At valve, employees choose which projects they want to work on and how much time to devote to each. The idea being that the best ideas and people will draw in the best resources.

Strengths: optimizes individual contribution, emergence and opportunity space.

Weaknesses: Top-down planning extremely difficult. Ensuring coverage of the mundane can be extremely difficult. Outstanding, but potentially unreliable results. (By unreliable, I really mean unpredictable. Which is ok, in many situations, but may not be in life or death situations. This is where we still have a lot of learning to do – this balance on the edge of optimization and rigor, emergence, resilience and dependability. Faith and knowledge. Where business begins to resemble eastern philosophies.)

This type of organization may work best at very small or very large scale. The middle places –where the vast majority of business is done – is tricky.

How to transform a Holocracy to a Wirearchy: I am not sure you can. It would be a matter of faith.  It would have to be undertaken in such a way that the downside risks of unpredictability are low – either because there isn’t much to lose or worry about.

This may be the kind of structure that you need to be born into. An organization born with these principles will have a vastly greater opportunity to succeed than a command and control organization that dreams of something different. The change would challenge every notion of business, making the transition painful and difficult for existing people.
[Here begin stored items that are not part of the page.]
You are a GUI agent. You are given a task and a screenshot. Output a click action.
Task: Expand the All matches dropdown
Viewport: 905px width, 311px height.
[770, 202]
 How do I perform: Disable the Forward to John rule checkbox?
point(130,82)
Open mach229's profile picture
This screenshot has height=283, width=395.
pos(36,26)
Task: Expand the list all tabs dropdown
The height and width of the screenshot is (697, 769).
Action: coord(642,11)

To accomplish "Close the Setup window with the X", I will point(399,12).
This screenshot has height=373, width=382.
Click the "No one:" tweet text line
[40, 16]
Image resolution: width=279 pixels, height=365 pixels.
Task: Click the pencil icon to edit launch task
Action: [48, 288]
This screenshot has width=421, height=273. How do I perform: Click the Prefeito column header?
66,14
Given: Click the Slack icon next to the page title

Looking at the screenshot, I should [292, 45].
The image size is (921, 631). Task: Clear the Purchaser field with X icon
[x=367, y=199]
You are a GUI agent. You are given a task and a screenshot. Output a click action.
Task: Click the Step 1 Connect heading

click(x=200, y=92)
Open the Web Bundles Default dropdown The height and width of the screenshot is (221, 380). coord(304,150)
Do Hierarchies dream of wired sheep?

If you believe that “command and control” never dreams of wirearchy, you may be wrong. In many large organizations, especially the ones where the outcomes are “real” – beyond shareholder value – I’m talking about hospitals, and government, and energy and the military and education – people are recognizing that there are new models out there. There is a nascent optimism that the intractable problems of generations shimmer with new potential. That in a giant leap of faith, we can step away from our expectations of the past and reimagine a future without limits.

You may not travel far down this path with any one organization. Or perhaps you may. The profound thing here is that there are real options and real experience to begin to learn from. We are no longer limited to the idea that one model fits all. It’s a new opportunity to be creative and to test centuries old assumptions.

Go forth and report back, please.

The best is yet to come.

2 comments

  1. I like the focus you put on the constraints of existing org structures, it’s key and often missed but when you say “Culture may eat strategy for lunch but decision-making, reporting and budgeting structures can either birth or strangle both culture and strategy with both hands tied behind its back.” …I know what you’re getting at but those things are just tools being used within an existing culture. So we’re back to culture eating everything, even its offspring.

  2. Hi Mark – Thanks for your thoughts here. The thing about culture is this. Its not a thing that’s well defined. I tend to think of it as an emergent property of the system that is the organization. So – in a sense its everything and in a sense its nothing. That means that its not a hugely useful concept for us to work with. If we can’t define it, we can’t think tactically about how to do something about it. So when I talk about company structure – yes, its part of a culture, but its a very specific and very powerful construct on its own. Org structure is one of the most impactful elements in determining how people work together – one that can completely subsume most other elements. So that’s really the point I’m making.